Les chercheurs de Kaspersky Lab ont également observé une augmentation considérable des attaques utilisant l’ingénierie sociale via Java. Viatcheslav Zakorjevskianalyste principal des logiciels malveillants au sein de la société de sécurité russe, a couvert cette tendance dans le Rapport mensuel de statistiques sur les logiciels malveillants de décembre 2010.

Dans notre revue de novembre, nous avons parlé de la croissance explosive de la famille Trojan-Downloader.Java.OpenConnection. Ces programmes agissent exactement de la même manière que les exploits dans les dernières étapes d’une attaque au volant, mais au lieu d’utiliser des vulnérabilités pour télécharger des logiciels malveillants sur les ordinateurs des victimes, ils utilisent la méthode OpenConnection d’une classe d’URL.

Deux représentants de Trojan-Downloader.Java.OpenConnection (2e et 7e places) faisaient partie du Top 20 des programmes malveillants détectés sur Internet en décembre. Au plus fort de leur activité, le nombre d’ordinateurs sur lesquels ces programmes ont été détectés sur une période de 24 heures dépassait 40 000. »

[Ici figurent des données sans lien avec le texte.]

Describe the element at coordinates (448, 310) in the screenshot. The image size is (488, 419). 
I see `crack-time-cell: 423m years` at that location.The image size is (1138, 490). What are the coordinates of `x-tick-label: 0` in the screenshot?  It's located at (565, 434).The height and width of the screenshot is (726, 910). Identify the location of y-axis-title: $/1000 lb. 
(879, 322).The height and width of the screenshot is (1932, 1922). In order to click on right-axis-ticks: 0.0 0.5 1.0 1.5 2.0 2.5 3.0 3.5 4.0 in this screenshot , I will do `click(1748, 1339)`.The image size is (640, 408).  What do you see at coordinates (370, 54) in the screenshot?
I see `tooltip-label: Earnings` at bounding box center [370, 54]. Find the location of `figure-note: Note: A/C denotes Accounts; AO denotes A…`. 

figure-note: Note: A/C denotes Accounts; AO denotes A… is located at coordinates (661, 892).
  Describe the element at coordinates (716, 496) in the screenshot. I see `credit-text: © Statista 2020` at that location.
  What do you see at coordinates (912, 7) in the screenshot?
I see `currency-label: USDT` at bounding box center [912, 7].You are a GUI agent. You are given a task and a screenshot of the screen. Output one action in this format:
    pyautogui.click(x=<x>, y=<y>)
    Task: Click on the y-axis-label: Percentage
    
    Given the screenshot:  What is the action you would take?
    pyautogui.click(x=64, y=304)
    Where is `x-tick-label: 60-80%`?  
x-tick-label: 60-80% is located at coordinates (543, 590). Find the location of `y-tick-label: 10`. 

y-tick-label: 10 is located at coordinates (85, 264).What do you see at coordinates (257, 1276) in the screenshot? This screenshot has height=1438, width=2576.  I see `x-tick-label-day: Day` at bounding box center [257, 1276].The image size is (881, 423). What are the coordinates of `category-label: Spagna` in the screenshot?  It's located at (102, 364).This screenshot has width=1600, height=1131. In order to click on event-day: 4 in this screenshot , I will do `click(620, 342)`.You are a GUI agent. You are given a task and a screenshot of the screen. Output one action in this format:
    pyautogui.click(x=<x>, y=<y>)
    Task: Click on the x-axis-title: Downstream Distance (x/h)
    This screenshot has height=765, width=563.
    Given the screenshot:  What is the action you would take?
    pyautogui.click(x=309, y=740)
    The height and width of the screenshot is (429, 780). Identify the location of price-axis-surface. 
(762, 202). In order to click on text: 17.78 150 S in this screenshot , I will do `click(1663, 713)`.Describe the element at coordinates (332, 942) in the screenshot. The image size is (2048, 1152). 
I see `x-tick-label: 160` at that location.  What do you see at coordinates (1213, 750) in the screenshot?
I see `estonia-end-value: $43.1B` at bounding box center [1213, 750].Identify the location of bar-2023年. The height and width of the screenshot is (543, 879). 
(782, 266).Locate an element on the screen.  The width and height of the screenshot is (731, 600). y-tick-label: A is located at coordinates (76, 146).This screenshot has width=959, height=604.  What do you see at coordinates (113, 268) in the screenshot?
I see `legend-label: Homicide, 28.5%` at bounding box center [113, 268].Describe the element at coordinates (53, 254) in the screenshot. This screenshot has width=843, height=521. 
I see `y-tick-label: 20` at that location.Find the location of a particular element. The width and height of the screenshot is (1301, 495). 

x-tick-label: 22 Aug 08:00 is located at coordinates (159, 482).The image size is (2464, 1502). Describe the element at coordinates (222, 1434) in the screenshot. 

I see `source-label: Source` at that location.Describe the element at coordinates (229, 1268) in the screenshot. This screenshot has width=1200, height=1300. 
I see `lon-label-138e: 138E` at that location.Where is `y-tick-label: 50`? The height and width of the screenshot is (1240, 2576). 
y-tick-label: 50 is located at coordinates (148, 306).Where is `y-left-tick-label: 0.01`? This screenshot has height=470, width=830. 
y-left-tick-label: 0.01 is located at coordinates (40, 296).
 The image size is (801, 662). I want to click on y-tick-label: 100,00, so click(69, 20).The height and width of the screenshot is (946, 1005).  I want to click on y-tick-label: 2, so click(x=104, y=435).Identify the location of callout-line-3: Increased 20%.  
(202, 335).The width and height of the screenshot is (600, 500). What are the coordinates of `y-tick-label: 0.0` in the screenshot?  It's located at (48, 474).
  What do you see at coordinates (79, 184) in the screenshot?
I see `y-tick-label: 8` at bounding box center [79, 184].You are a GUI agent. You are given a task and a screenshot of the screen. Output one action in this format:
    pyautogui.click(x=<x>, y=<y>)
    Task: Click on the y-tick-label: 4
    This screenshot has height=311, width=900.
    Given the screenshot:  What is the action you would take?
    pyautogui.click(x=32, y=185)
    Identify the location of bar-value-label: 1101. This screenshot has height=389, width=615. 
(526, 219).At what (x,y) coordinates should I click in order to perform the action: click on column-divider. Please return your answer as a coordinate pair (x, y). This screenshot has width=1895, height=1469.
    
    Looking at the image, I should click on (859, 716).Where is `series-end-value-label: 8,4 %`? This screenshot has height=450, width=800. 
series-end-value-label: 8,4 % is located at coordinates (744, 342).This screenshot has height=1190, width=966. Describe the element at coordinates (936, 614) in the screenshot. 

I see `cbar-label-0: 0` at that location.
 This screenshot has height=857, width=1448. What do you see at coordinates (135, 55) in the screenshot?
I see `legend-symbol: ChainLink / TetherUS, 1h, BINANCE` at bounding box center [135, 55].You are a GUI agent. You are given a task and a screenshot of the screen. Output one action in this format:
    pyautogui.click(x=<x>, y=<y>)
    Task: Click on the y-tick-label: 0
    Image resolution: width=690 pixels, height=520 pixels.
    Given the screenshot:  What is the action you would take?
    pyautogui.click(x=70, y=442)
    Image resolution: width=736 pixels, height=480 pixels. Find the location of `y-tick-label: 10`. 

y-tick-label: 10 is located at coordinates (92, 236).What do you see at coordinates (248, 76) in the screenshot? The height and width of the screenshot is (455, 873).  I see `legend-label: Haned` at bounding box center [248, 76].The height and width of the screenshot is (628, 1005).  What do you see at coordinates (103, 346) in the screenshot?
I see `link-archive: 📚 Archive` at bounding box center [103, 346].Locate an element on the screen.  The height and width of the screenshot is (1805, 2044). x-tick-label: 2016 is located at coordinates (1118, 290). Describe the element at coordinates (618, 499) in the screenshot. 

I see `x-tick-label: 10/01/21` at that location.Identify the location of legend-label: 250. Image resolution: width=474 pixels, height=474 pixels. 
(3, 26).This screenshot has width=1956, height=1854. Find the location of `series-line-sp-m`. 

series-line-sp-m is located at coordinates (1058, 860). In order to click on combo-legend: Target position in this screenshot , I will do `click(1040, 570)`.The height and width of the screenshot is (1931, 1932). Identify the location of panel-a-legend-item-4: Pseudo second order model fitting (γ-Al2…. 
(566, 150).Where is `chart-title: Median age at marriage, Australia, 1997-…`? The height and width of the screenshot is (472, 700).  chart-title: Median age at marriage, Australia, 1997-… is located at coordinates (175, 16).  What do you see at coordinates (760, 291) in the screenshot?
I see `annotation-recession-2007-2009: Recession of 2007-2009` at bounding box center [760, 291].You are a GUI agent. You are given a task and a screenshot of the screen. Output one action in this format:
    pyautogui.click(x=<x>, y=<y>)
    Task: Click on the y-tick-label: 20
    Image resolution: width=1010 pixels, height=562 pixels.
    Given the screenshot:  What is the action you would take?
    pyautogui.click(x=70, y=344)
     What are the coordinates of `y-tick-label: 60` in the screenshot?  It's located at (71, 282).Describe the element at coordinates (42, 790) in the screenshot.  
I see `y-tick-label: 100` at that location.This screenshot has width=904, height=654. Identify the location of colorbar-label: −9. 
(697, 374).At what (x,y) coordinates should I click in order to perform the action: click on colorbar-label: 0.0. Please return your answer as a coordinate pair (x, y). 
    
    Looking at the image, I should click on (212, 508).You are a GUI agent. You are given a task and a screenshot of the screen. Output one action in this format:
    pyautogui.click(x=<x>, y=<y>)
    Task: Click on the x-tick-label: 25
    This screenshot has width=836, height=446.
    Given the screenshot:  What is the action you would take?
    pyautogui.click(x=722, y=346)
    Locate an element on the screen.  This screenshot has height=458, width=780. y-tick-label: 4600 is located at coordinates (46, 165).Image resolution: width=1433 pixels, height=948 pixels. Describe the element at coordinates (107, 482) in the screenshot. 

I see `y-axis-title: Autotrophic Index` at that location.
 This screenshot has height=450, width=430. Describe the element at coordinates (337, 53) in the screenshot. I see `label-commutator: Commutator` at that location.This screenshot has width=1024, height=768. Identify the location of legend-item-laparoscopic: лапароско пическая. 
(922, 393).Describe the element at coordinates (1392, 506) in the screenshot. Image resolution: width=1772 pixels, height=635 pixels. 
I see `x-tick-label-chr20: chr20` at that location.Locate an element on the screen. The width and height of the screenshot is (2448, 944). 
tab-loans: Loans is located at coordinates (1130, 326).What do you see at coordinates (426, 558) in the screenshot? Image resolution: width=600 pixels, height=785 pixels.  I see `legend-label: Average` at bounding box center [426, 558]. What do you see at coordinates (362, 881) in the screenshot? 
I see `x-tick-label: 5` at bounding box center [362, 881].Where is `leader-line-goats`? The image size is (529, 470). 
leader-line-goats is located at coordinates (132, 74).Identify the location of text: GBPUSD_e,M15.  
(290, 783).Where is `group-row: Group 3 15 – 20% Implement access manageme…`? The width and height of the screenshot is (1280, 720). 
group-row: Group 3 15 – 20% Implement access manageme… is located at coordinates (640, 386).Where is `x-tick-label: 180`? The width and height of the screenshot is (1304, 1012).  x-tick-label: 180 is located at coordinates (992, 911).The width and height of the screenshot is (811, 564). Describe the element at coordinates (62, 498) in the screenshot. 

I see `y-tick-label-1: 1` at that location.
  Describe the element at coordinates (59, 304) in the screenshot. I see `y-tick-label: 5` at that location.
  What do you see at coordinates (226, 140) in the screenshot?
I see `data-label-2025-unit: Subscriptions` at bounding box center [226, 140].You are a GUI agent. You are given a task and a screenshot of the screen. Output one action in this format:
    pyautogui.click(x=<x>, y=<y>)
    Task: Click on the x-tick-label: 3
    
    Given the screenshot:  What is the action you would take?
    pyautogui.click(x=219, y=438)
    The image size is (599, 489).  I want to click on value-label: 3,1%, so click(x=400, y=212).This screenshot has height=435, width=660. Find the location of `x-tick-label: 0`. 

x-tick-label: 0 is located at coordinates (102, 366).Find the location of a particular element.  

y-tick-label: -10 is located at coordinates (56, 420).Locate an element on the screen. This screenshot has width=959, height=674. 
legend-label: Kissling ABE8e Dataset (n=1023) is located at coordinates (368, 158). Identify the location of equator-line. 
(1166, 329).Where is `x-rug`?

Comme nous venons de le mentionner, tous les représentants de la famille Trojan-Downloader.Java.OpenConnection, au lieu d’exploiter les vulnérabilités, utilisent la fonctionnalité Java standard pour télécharger et exécuter des fichiers à partir du Web. C’est actuellement l’une des principales méthodes de téléchargement de programmes malveillants écrits en Java. Il semble que jusqu’à ce qu’Oracle ferme la fonctionnalité que cette famille utilise pour télécharger des fichiers, sa popularité continuera de croître.

Le graphique ci-dessous montre le nombre d’ordinateurs que Kaspersky a trouvés infectés par Trojan-Downloader.Java.OpenConnection au cours des six dernières semaines de 2010.

Je ne préconise pas l’abandon massif de Java, comme certains lecteurs l’ont affirmé. Mais je continue d’exhorter les utilisateurs qui n’ont aucune raison d’utiliser ce programme à s’en débarrasser, en particulier sur les systèmes partagés par des internautes moins prudents. J’ai Java installé sur quelques-uns de mes PC où un logiciel particulier l’exige pour fonctionner correctement, mais j’ai déconnecté les plug-ins Java des navigateurs de ces systèmes.

Si vous êtes un utilisateur de Firefox et qu’un site Web que vous fréquentez nécessite Java, envisagez d’installer et d’utiliser l’excellent Extension NoScriptqui empêchera les sites Web d’exécuter des applets Java, sauf si vous les placez spécifiquement sur liste blanche.